DIRECTIONS.
Pull out of the data below the stretch of lines bounded by the one containing "Give thumbs down" and the one containing "Given: Remove demo@example.com", both bounds included, unchanged.

INFORMATION GIVEN.
+ + + +
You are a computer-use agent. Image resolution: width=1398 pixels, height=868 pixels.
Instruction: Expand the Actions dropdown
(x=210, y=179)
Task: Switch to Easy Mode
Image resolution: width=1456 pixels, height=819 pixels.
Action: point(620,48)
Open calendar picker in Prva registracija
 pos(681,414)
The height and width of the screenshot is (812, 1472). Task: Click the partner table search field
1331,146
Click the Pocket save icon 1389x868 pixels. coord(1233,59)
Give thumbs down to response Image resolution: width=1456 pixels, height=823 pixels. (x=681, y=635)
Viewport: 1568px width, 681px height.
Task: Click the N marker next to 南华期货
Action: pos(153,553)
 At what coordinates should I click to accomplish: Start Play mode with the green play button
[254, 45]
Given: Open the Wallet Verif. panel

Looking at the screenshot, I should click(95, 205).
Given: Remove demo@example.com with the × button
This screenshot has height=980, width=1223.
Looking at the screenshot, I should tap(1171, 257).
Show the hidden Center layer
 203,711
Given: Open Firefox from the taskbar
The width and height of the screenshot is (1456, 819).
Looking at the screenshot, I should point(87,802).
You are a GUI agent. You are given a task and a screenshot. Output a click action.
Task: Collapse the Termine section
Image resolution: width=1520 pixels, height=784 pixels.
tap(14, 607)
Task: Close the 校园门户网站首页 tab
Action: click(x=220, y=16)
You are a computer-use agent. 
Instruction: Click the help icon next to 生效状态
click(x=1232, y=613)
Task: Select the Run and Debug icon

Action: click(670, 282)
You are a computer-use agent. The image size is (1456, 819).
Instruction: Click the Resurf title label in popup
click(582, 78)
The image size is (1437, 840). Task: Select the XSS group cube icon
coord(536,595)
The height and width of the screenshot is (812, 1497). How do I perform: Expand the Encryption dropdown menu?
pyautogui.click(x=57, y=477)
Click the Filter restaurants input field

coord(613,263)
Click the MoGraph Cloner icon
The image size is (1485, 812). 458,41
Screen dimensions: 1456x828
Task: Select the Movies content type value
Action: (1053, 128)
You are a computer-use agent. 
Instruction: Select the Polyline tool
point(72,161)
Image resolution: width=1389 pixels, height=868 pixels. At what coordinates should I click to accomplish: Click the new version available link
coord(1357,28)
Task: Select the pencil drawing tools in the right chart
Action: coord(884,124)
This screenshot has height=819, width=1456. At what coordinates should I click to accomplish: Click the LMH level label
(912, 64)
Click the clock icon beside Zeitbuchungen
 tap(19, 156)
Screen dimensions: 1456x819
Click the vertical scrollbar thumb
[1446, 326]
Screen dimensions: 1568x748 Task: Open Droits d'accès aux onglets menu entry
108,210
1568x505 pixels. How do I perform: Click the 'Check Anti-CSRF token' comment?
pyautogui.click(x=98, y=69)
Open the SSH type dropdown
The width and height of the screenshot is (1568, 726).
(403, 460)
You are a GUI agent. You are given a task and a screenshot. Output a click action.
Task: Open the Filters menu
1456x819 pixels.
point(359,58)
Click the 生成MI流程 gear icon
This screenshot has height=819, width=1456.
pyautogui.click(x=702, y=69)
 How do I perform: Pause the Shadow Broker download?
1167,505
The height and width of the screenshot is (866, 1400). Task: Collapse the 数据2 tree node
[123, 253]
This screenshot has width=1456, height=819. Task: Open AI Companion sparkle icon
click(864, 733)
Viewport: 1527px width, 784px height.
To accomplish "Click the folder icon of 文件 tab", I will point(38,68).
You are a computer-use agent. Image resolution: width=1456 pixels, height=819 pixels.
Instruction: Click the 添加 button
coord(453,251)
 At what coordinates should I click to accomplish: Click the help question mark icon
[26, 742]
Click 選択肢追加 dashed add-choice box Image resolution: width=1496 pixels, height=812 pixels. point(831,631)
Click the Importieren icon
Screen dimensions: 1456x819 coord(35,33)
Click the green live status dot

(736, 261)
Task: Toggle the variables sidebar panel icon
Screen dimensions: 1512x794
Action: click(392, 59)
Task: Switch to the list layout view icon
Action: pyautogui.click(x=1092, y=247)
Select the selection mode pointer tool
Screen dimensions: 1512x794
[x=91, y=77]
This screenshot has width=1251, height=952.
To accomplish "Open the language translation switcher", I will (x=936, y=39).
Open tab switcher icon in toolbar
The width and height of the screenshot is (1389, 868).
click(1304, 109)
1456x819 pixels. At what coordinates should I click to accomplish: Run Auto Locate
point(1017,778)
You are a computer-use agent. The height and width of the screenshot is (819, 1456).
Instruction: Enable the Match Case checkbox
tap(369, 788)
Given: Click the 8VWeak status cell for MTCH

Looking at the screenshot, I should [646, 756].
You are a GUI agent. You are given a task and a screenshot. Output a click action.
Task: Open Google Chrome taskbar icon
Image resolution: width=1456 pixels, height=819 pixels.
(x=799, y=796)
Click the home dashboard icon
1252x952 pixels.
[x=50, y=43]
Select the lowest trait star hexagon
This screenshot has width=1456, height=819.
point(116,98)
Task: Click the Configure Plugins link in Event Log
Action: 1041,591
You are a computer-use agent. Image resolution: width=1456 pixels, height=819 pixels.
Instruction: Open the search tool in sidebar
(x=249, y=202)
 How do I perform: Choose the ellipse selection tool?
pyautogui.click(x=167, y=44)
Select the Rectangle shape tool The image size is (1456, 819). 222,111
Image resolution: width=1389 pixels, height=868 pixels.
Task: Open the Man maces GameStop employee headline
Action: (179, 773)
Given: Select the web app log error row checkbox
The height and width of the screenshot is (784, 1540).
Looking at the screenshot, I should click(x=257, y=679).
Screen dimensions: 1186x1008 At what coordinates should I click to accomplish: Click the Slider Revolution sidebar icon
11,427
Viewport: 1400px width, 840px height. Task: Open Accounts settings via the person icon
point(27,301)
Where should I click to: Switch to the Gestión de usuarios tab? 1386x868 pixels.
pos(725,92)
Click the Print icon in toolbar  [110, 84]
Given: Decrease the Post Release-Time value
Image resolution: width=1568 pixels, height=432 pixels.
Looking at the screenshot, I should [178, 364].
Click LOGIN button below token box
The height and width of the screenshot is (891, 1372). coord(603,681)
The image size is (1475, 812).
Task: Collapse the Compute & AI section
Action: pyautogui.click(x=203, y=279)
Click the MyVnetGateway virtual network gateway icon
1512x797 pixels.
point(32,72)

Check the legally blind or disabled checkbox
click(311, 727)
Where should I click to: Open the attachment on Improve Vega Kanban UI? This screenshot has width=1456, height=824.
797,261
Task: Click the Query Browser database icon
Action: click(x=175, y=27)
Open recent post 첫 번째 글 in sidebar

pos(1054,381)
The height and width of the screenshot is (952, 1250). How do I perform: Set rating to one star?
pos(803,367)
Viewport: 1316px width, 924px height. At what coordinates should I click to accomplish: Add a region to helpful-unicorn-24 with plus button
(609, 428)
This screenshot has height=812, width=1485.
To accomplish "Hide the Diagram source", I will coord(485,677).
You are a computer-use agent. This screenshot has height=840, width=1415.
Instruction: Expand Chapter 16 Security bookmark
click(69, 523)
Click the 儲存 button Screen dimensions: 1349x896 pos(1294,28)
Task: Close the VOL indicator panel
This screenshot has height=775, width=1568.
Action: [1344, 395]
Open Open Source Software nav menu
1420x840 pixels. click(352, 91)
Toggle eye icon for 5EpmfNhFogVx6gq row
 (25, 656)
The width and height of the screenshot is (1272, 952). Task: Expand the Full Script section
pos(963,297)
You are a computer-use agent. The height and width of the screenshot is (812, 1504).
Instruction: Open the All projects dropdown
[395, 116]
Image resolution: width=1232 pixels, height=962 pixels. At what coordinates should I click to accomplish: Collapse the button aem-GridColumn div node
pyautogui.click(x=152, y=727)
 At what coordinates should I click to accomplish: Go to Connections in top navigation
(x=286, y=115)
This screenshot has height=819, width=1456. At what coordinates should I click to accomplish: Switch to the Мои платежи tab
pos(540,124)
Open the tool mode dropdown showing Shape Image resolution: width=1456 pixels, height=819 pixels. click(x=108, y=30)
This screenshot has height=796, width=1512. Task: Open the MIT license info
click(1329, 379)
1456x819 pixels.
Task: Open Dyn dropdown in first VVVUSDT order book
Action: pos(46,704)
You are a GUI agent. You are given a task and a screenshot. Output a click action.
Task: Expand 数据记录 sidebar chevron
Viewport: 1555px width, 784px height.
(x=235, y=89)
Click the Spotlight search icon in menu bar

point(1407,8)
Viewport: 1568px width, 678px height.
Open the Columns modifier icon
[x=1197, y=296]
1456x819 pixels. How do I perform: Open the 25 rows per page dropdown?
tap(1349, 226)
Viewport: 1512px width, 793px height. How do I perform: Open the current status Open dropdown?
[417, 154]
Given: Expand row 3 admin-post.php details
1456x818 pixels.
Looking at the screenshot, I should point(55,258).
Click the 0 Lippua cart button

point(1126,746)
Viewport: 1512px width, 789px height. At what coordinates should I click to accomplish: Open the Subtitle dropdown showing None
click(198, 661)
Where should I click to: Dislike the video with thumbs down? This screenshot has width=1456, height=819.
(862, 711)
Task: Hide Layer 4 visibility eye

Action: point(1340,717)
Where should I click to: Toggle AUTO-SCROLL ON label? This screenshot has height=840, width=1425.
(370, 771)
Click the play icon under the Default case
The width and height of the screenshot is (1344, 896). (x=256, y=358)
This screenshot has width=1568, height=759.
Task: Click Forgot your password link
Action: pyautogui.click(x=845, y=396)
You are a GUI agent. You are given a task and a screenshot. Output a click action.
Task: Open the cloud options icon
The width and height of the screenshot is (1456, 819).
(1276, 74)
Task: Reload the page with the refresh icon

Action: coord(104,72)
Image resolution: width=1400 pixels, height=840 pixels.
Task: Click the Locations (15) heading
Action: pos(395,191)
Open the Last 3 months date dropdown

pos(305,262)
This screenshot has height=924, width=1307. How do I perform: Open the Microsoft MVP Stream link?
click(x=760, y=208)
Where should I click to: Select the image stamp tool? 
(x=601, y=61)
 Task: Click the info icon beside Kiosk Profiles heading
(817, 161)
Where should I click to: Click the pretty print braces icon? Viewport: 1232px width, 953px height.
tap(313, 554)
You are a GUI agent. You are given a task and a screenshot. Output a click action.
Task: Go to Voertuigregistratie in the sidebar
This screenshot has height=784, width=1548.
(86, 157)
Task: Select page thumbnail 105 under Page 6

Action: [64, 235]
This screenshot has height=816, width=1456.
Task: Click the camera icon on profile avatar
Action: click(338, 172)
+ + + +
FINAL ANSWER.
Give thumbs down to response Image resolution: width=1456 pixels, height=823 pixels. (x=681, y=635)
Viewport: 1568px width, 681px height.
Task: Click the N marker next to 南华期货
Action: pos(153,553)
 At what coordinates should I click to accomplish: Start Play mode with the green play button
[254, 45]
Given: Open the Wallet Verif. panel

Looking at the screenshot, I should click(95, 205).
Given: Remove demo@example.com with the × button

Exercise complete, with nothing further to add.